Given data |
==================================================

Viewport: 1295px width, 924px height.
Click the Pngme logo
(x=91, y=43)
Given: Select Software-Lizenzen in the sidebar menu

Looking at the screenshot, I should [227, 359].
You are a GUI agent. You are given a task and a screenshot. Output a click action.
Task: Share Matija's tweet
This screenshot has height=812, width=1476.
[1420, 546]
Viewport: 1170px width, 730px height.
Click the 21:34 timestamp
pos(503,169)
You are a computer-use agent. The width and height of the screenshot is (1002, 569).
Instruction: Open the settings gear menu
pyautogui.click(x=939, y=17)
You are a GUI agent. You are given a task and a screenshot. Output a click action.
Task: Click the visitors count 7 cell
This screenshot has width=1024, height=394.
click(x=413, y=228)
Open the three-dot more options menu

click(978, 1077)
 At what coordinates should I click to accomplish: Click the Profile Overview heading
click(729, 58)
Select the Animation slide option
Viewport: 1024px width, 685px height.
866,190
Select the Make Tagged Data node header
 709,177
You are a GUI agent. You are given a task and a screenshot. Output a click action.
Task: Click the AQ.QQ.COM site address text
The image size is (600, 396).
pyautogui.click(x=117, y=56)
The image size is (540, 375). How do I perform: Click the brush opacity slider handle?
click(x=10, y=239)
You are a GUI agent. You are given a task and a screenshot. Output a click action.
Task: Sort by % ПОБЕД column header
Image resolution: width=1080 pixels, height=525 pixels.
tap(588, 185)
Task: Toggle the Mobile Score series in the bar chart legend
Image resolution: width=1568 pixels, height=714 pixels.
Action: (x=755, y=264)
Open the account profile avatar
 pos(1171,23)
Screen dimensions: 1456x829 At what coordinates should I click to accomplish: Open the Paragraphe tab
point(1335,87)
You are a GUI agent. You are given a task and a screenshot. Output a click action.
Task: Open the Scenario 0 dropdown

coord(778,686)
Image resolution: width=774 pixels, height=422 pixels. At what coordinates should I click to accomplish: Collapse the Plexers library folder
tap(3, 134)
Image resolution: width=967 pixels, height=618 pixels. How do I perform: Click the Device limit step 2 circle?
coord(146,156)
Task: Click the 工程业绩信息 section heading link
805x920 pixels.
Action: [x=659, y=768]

==================================================

What is expected | All records are to be printed again, exactly and completely.

Answer |
Viewport: 1295px width, 924px height.
Click the Pngme logo
(x=91, y=43)
Given: Select Software-Lizenzen in the sidebar menu

Looking at the screenshot, I should [227, 359].
You are a GUI agent. You are given a task and a screenshot. Output a click action.
Task: Share Matija's tweet
This screenshot has height=812, width=1476.
[1420, 546]
Viewport: 1170px width, 730px height.
Click the 21:34 timestamp
pos(503,169)
You are a computer-use agent. The width and height of the screenshot is (1002, 569).
Instruction: Open the settings gear menu
pyautogui.click(x=939, y=17)
You are a GUI agent. You are given a task and a screenshot. Output a click action.
Task: Click the visitors count 7 cell
This screenshot has width=1024, height=394.
click(x=413, y=228)
Open the three-dot more options menu

click(978, 1077)
 At what coordinates should I click to accomplish: Click the Profile Overview heading
click(729, 58)
Select the Animation slide option
Viewport: 1024px width, 685px height.
866,190
Select the Make Tagged Data node header
 709,177
You are a GUI agent. You are given a task and a screenshot. Output a click action.
Task: Click the AQ.QQ.COM site address text
The image size is (600, 396).
pyautogui.click(x=117, y=56)
The image size is (540, 375). How do I perform: Click the brush opacity slider handle?
click(x=10, y=239)
You are a GUI agent. You are given a task and a screenshot. Output a click action.
Task: Sort by % ПОБЕД column header
Image resolution: width=1080 pixels, height=525 pixels.
tap(588, 185)
Task: Toggle the Mobile Score series in the bar chart legend
Image resolution: width=1568 pixels, height=714 pixels.
Action: (x=755, y=264)
Open the account profile avatar
 pos(1171,23)
Screen dimensions: 1456x829 At what coordinates should I click to accomplish: Open the Paragraphe tab
point(1335,87)
You are a GUI agent. You are given a task and a screenshot. Output a click action.
Task: Open the Scenario 0 dropdown

coord(778,686)
Image resolution: width=774 pixels, height=422 pixels. At what coordinates should I click to accomplish: Collapse the Plexers library folder
tap(3, 134)
Image resolution: width=967 pixels, height=618 pixels. How do I perform: Click the Device limit step 2 circle?
coord(146,156)
Task: Click the 工程业绩信息 section heading link
805x920 pixels.
Action: [x=659, y=768]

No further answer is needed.